Wassila. B
L’Algérie tourne résolument une page de son histoire énergétique. Longtemps adossée à ses seules richesses conventionnelles, qui ont fait sa force et sa fierté, elle embrasse aujourd’hui, avec lucidité et ambition, le défi de la diversification. En annonçant un programme de 15.000 mégawatts d’énergies renouvelables à l’horizon 2035, dont plus de 3.200 déjà en cours de réalisation, le ministère de l’Énergie ne se contente pas de suivre une tendance mondiale : il pose les jalons d’une souveraineté énergétique nouvelle, ancrée dans les atouts mêmes du territoire. Ce n’est pas une simple conversion technique, c’est une renaissance industrielle, portée par une volonté politique claire et une méthode de gouvernance qui conjugue urgence et vision.
Ce qui distingue l’approche algérienne, c’est sa parfaite adéquation avec son génie naturel. Avec un ensoleillement parmi les plus puissants de la planète et une irradiation horizontale atteignant jusqu’à 2.500 kWh/m² dans le Grand Sud, le pays dispose d’un atout que bien des nations lui envient. Plutôt que de le subir, l’Algérie décide de le valoriser, en électrifiant ses zones isolées, en soutenant ses agriculteurs à travers plus de 3.200 projets ciblés, et en ouvrant la voie à l’hydrogène vert. En misant sur ce potentiel solaire exceptionnel, elle ne se contente pas de réduire sa dépendance aux hydrocarbures : elle réaffirme sa capacité à innover à partir de ses propres ressources, sans rien renier de son héritage énergétique.
Mais la transition ne serait rien sans une gestion éclairée de la demande. Le ministre Adjal a eu le mérite de placer la maîtrise de la consommation au cœur du dispositif, rappelant que l’effort ne saurait se limiter à la production. Face à des pics de demande estivale extrêmement élevés, qui absorbent près de la moitié de l’énergie produite, l’Algérie assume une approche responsable et réaliste. La création du Comité national de maîtrise de l’énergie et l’élaboration d’une nouvelle stratégie d’ici la fin de l’année témoignent d’une maturité politique rare : savoir produire plus, certes, mais surtout consommer mieux. C’est là le signe d’un État qui ne cède ni à l’illusion technologique ni à l’immédiateté, mais qui construit dans la durée.

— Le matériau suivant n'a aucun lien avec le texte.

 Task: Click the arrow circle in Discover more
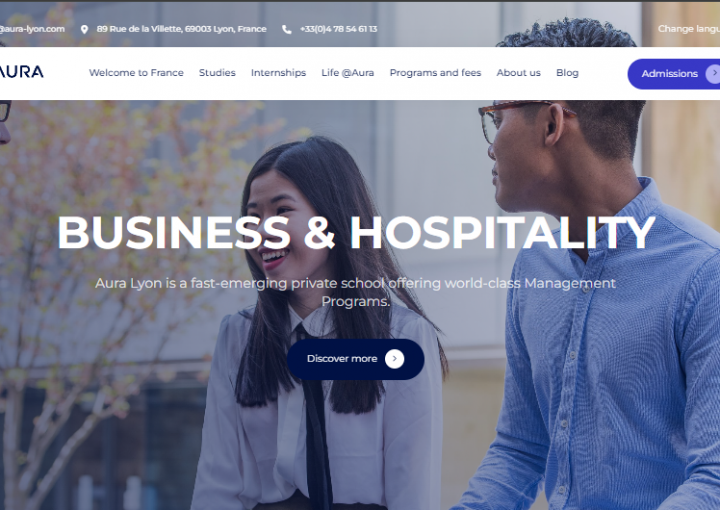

Cette dynamique s’inscrit dans un mouvement plus large de réhabilitation du potentiel minier et de décarbonation, alors que près de 60 % du territoire algérien reste à explorer. Loin d’être un renoncement, la transition énergétique est une conquête : celle d’un avenir où l’Algérie, forte de son passé, assume pleinement son rôle de puissance régionale responsable. En articulant suivi rigoureux des dossiers immédiats et projection stratégique à long terme, le ministère donne à voir une Algérie qui se réinvente sans précipitation, mais sans faiblesse. Ce n’est pas une simple mutation technique : c’est l’affirmation d’un leadership, d’une cohérence et d’une fierté nationale dignes de ce grand pays.